First of all, let's write the existence conditions for the two square roots, that are:

#3x+3>=0rArrx>=-1#

#x+2>=0rArrx>=-2#.

The solution of that system is: #x>=-1#.

Before we square both the members of the equation, we have to be sure that both members are positive or zero. They are! The first member is a sum of two square roots, that, where they exist, they are positive or zero. The second member is a positive number... so:

#(sqrt(3x+3)+sqrt(x + 2))^2=5^2rArr#

#3x+3+2sqrt(3x+3)sqrt(x+2)+x+2=25rArr#

#2sqrt((3x+3)(x+2))=20-4xrArr#

#sqrt((3x+3)(x+2))=10-2x#.

Now we have to square again and we have to be sure that the two members are positive... again. The first member is positive or zero because it is the product of two polynomials that before they were!

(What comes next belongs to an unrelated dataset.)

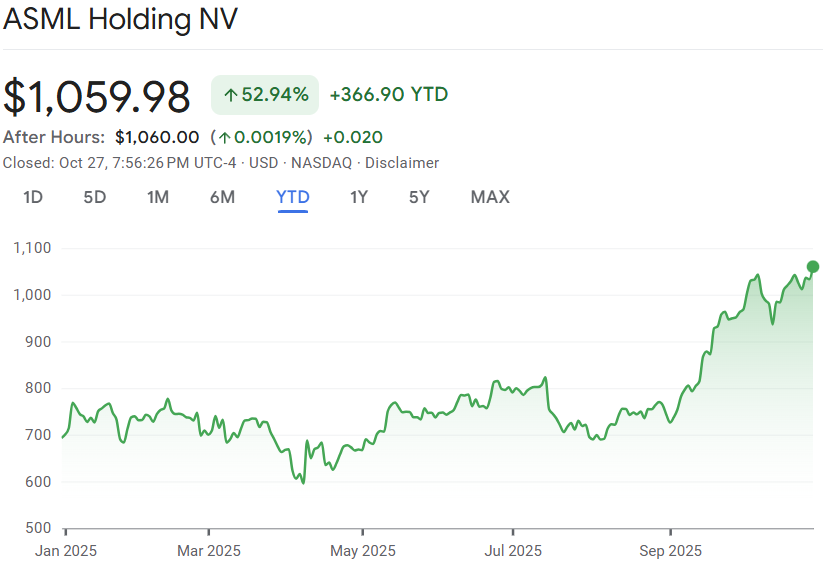Click the green endpoint dot on the chart
Viewport: 823px width, 575px height.
[x=813, y=266]
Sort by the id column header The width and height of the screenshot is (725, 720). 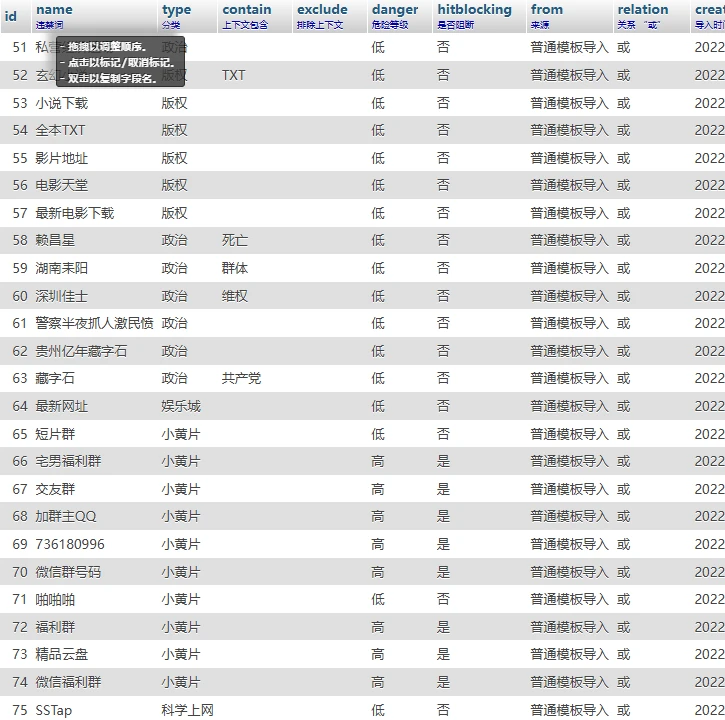coord(11,16)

The second member is positive:

#10-2x>=0rArrx<=5#, that, with the previous condition #x>=-1#, gives a new condition:

#-1<=x<=5#.

Now:

#(sqrt((3x+3)(x+2)))^2=(10-2x)^2rArr#

#3x^2+6x+3x+6=100-40x+4x^2rArr#

#x^2-49x+94=0#

and so:

#Delta=b^2-4ac=49^2-4*1*94=2025=45^2#

and:

#x_(1,2)=(-b+-sqrtDelta)/(2a)=(49+-45)/2#

and so:

#x_1=(49-45)/2=4/2=2#

#x_2=(49+45)/2=94/2=47#

BUT

#x=2# is the only acceptable solution, because it is in #-1<=x<=5# and #x=47# doesn't.